In an essay on KurzweilAI.net reprinted from New Scientist, Bill Joy — whose Wired essay titled Why the Future Doesn’t Need Us touched off a big controversy — suggests insurance as a mechanism to reduce risk from powerful technologies including nanotech:

We could use the very strong force of markets. Rather than regulate things, we could price catastrophe into the cost of doing business. Right now, if you want approval for things, you go through a regulatory system. If we used insurance and actuaries to manage risk, we might have a more rational process. Things judged to be dangerous would be expensive, and the most expensive would be withdrawn. Drugs would make it to market on economic estimates of risk not regulatory evaluations of safety. This process could also be used to make companies more liable for the environmental consequences of their products. It’s both less regulation and more accountability.

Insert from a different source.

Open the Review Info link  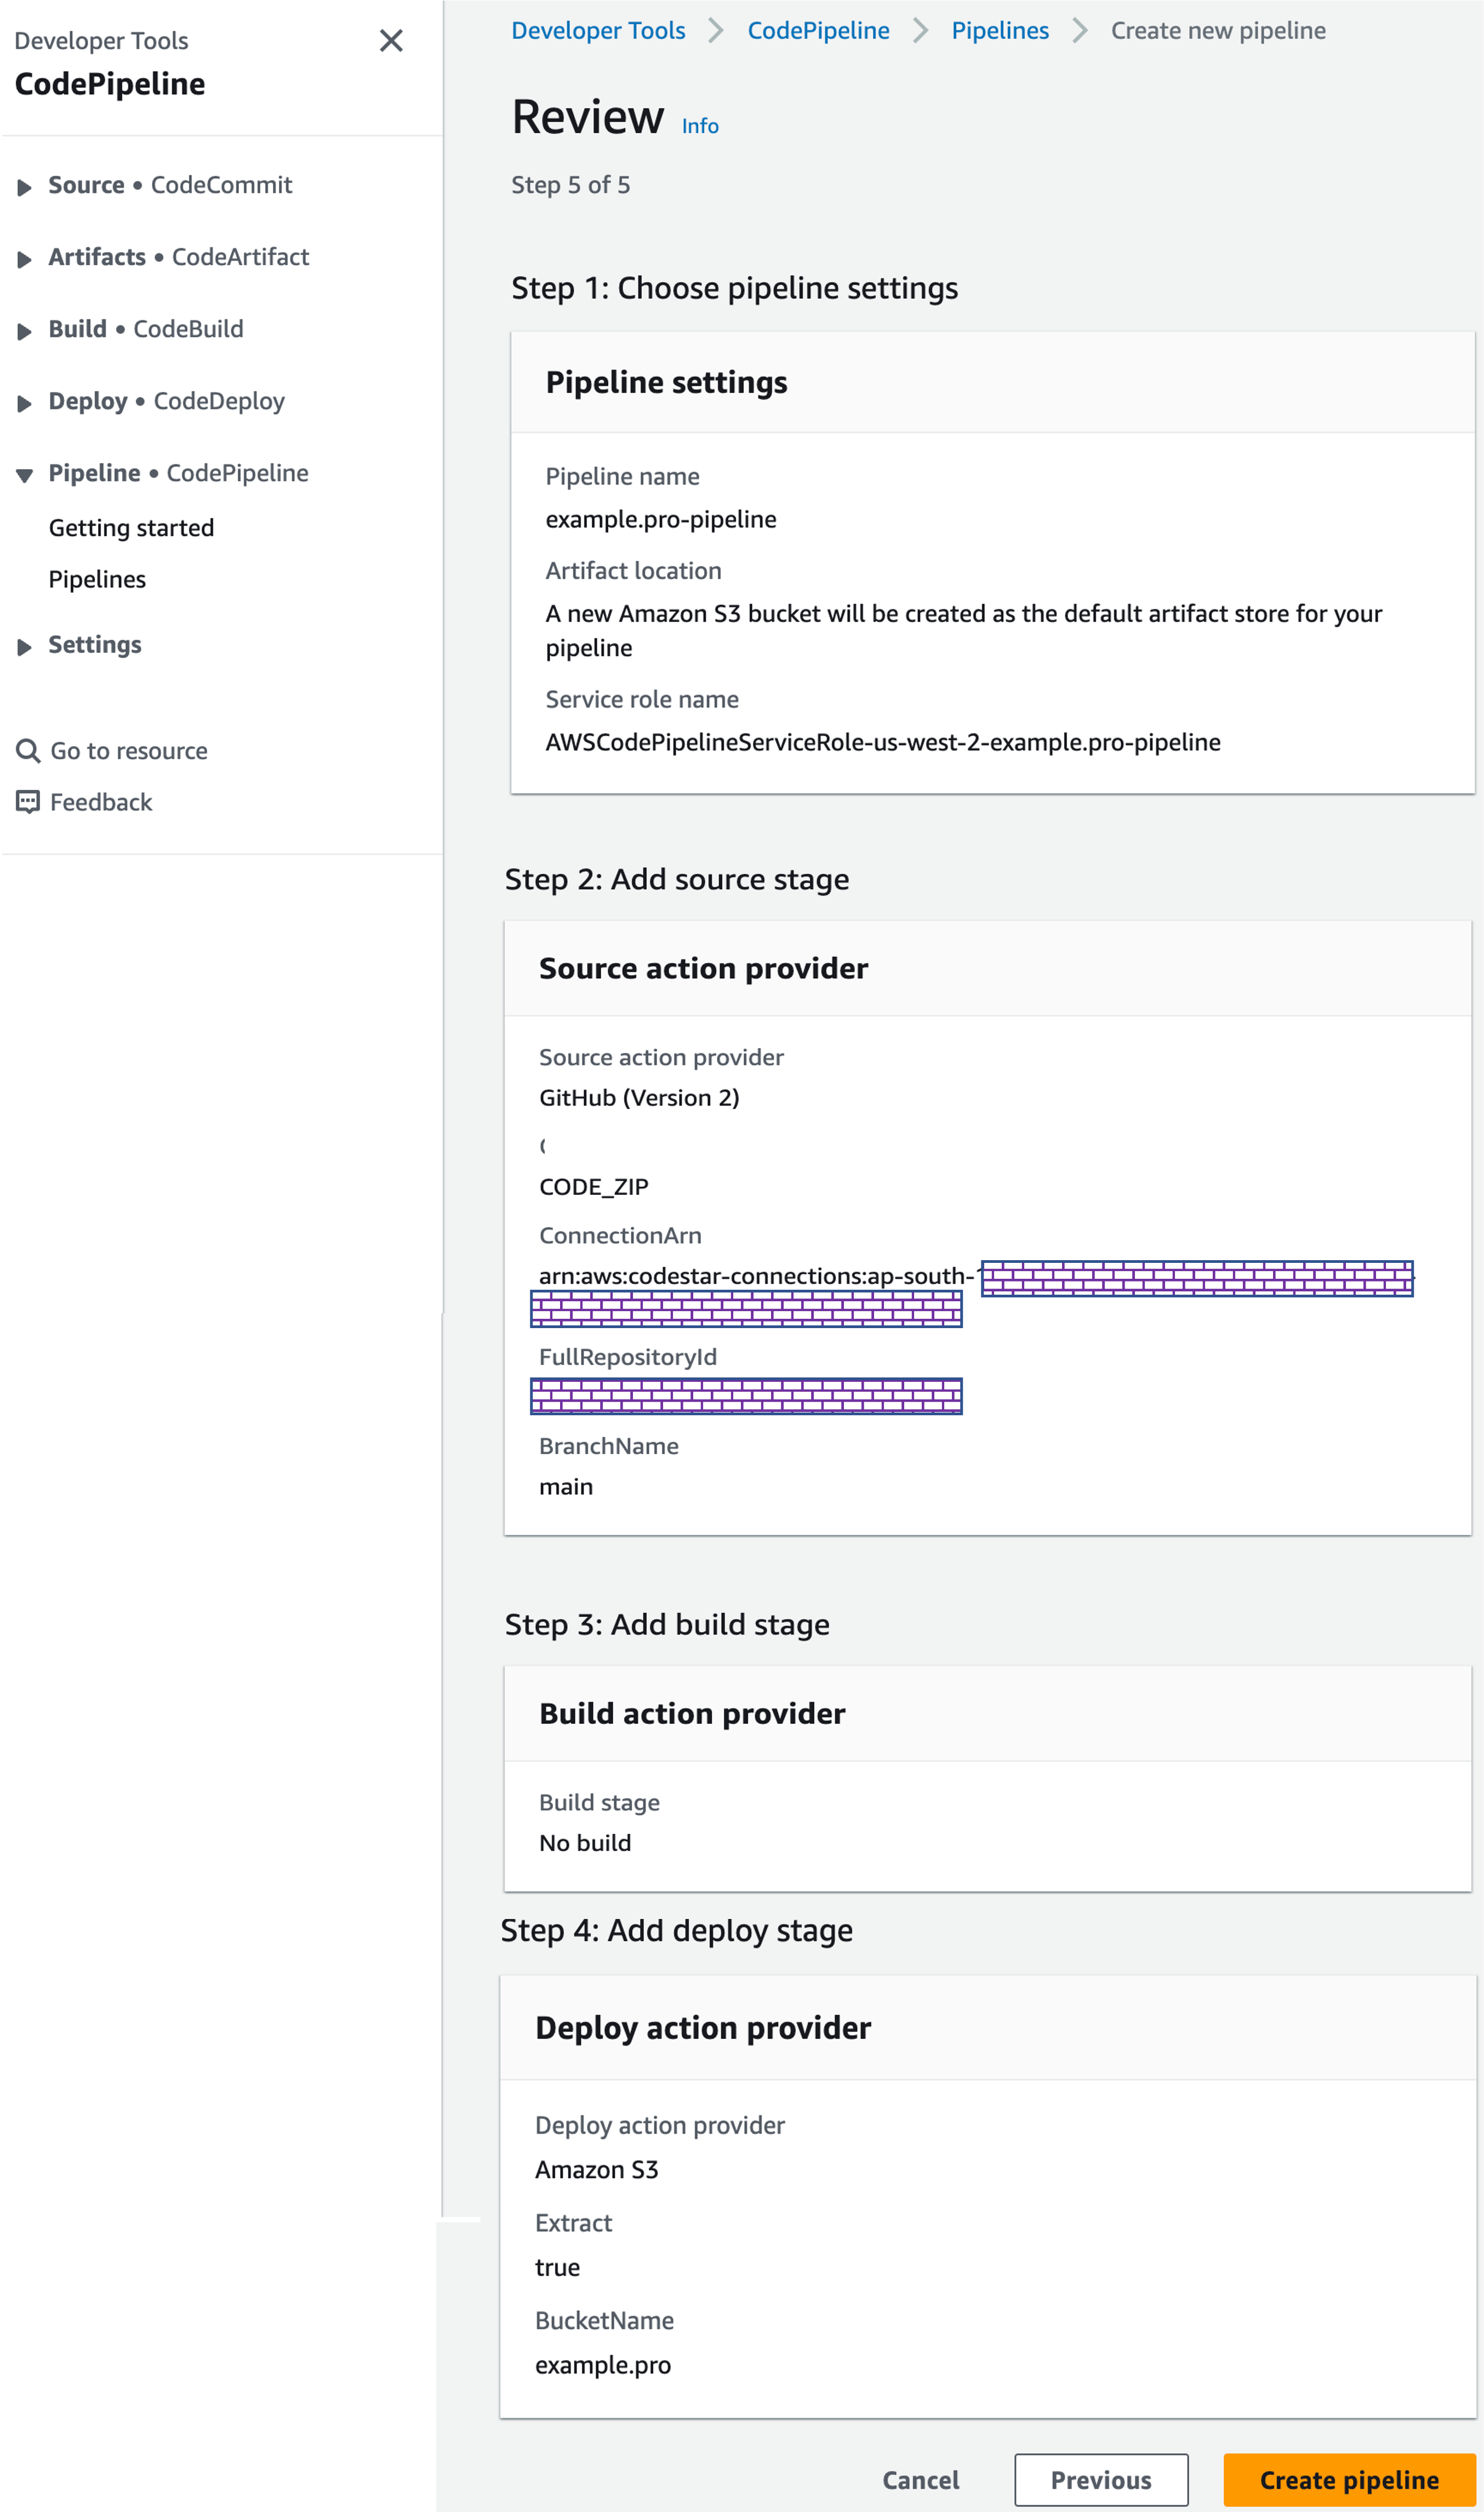click(x=700, y=126)
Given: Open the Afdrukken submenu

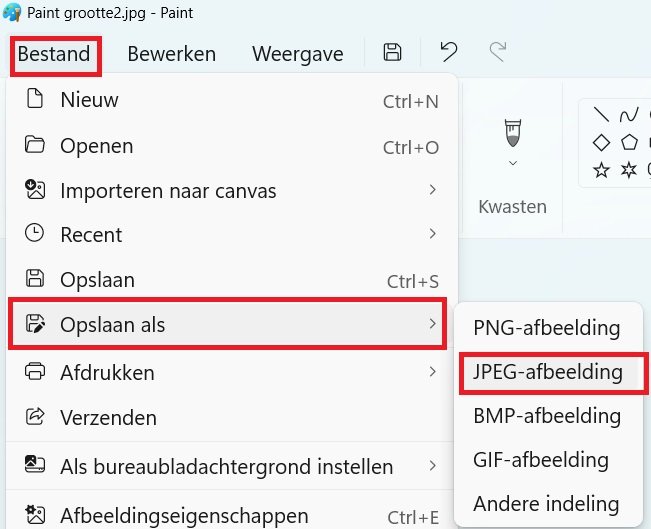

Not coincidently, Swiss Re is a sponsor of a nanotech project now underway at the International Risk Governance Council, in which I participate. —Christine

4 Responses to “Bill Joy suggests insurance as risk reduction mechanism for nanotechnology”

  1. Jim Capell Says:

    Judged by whom ?

    This notion presupposes insurers and actuaries are free of bias….economic or political. One only needs to look at spread in the hurrican catastrophe modeling to see how assumptions and incentives control outcomes.

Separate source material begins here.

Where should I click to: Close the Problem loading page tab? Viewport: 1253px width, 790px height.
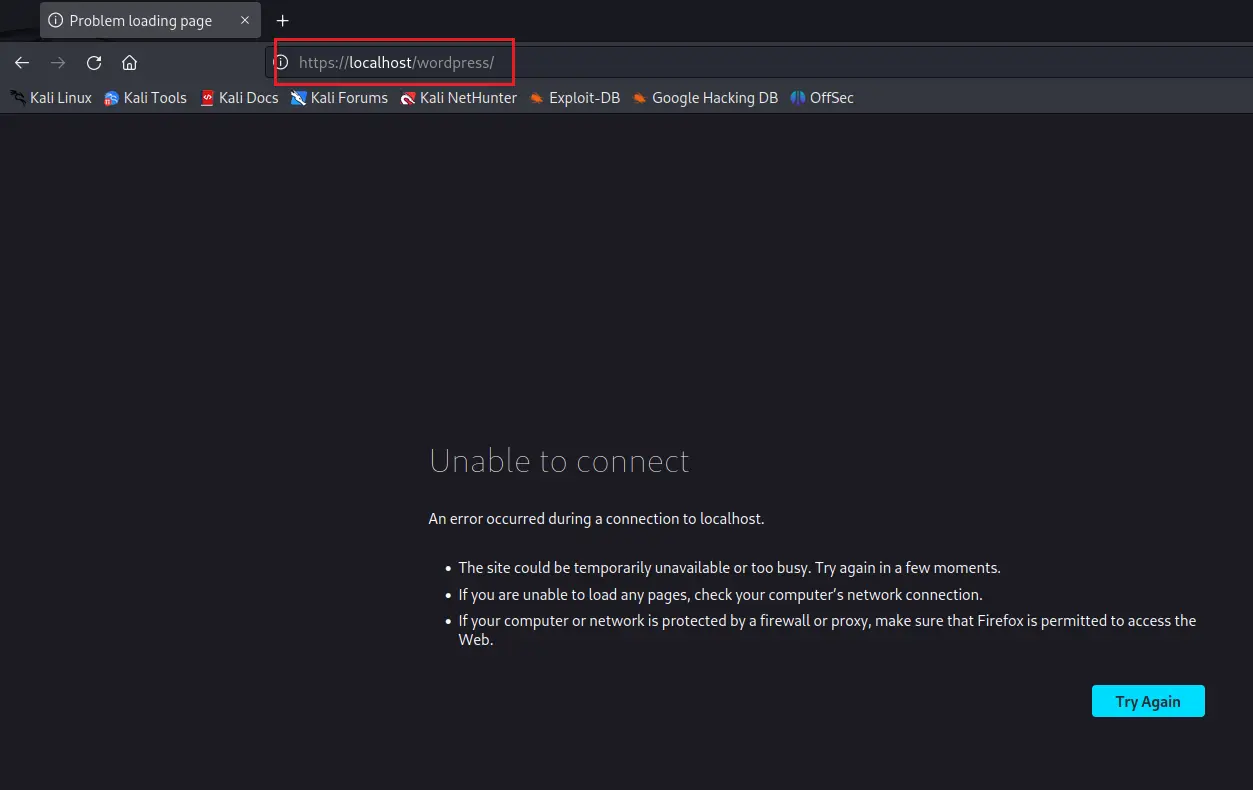click(x=245, y=21)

    Whether its tulips or risk ….markets are easily swayed by perceived risk and just as easily manipulated by a few well placed ads or newspaper articles….or television programs. As for environmental issues the core problem would appear to have been that the market wasn’t able to foresee or control many of the longer term environmental problems ….so costs had to be imposed by regulators.

    As we become smarter a trickier issue is how the market will work in uncharted areas of extraordinary complexity where the potential for harm is significant but way down the road. By the time insurers or actuaries have a clue the damage will have occurred.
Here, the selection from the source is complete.